May Listening Lounge Highlights!
Introductions
The prompt was (1) a particularly good or memorable sound from a vacation or trip, and (2) a personal audio goal.
Rene
1) A steam train on a recent trip to Savannah, which had lots of great sounds including its whistle and a loud turntable, which blew out the levels on the recording he made.
2) Rene's audio goal is for Clyde (their dog) to bark a bit less.
Sarah
1) From a trip to the Smoky Mountains, the sound of an active mill—water turning the wheel, the millstones grinding.
2) Sarah is working on a mixtape, and wants to learn a bit more about audio so she can try some new techniques.
Teague
1) A piano rehearsal heard behind a big wooden door in an atmospheric Oxford quad.
2) It has been a while since Teague has made an edited audio piece, and he would like to make one soon.
Bond
1) Hearing Queen’s “Don’t Stop Me Now” while walking through a London Christmas display, and thinking about how cultural associations with songs differ even though the song remains the same.
2) Bond’s goal, in his job working in satellite radio, is to help people discover music that is meaningful to them and preserve older music in people’s lives.
Ann
1) The whispering corners at the Temple of Heaven in Beijing.

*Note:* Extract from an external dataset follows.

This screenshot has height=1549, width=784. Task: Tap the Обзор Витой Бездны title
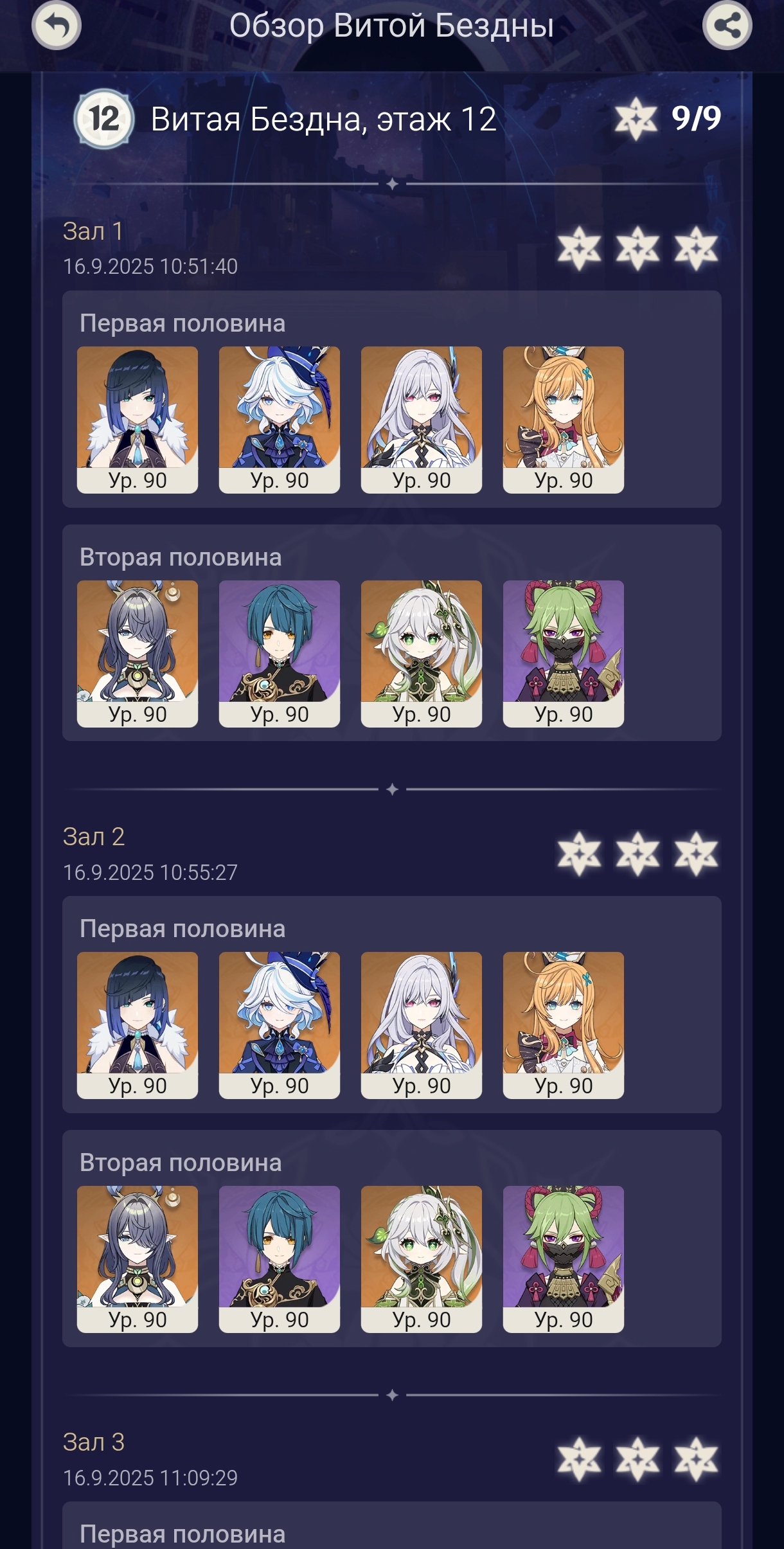[392, 26]
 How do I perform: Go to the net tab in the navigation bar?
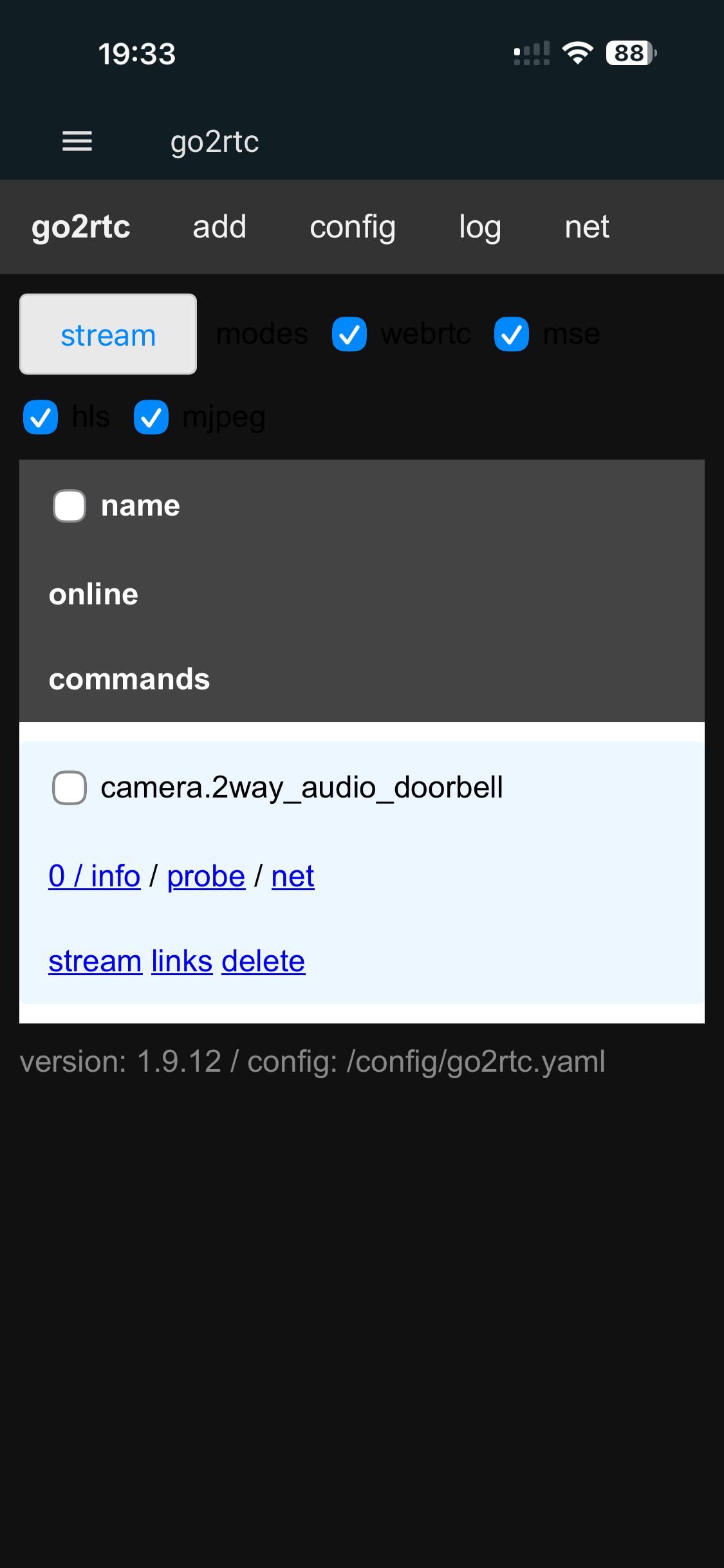[x=587, y=227]
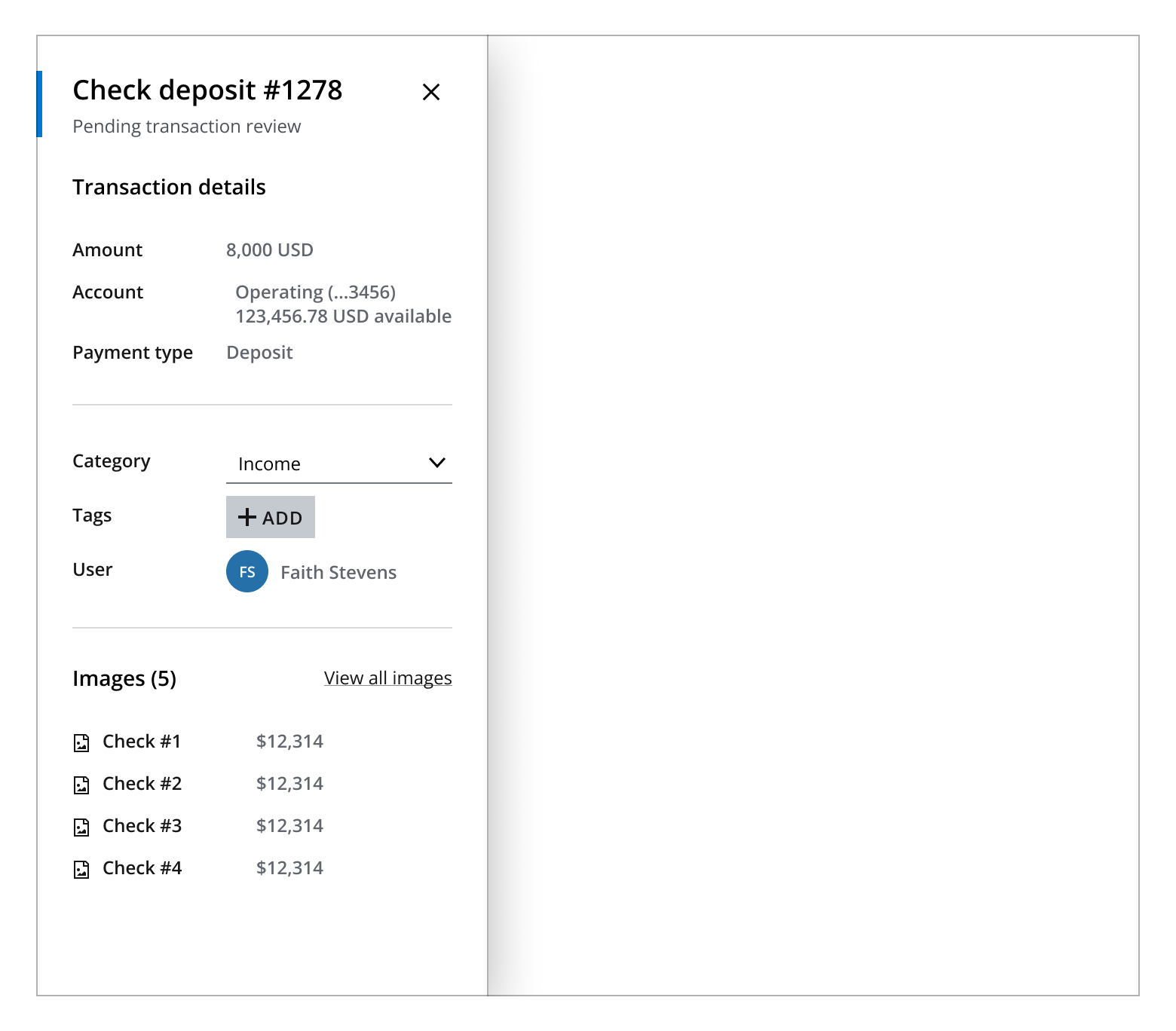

They allow two people speaking softly to hear each other across a room, and she was surprised they worked as well as they did.
2) Ann’s goal is to take on a personal audio project, outside the podcast production she does at work.
Kate
1) Hearing waves lap at the side of a boat at the dock on the Mississippi, when she was growing up in Iowa.
2) Kate’s audio goal is that Rene and Clyde (again, their dog) achieve their respective audio goals.
Listening
Bond played a song by the band AJR called “Don’t Throw Out My Legos,” about the emotional challenges of moving on to different life stages, which is particularly meaningful to him at the moment because he is considering whether to accept an offer to move to LA for work. We talked about some unique aspects of the track’s production, including its contrast between straightforward singing in the verses and complex layered production in the chorus.
Teague played a few clips of ambient street noise from Istanbul. We talked about the ability of sound to evoke the feeling of a place, and how the iPhone provides pretty reasonable recording quality.
Ann, in response to the Istanbul sounds, played audio (from a news clip) of a recent spontaneous protest in Istanbul. The protest, in which people leaned out their windows across the city banging on pans or other objects, was in response to the President Erdogan’s nullification of municipal elections. We discussed how the sound was somewhat otherworldly, and we would not have necessarily been able to discern was was making it without having been told.
Sarah shared a track she recently made, “Pokey Hokey.” While she has been making music for a while, this was the first one that she mixed entirely by herself. She said she is trying to work sounds into her tracks, in the style of of trap music, and we discussed the ones she had included in this song.
Rene shared a first edit of an oral history interview he did with fellow DCLL member Bohdan, and asked for feedback. We discussed ways to make parts of the narrative fit together, and agreed that even the first cut gave a really compelling story. We also discussed the pros and cons of adding narration.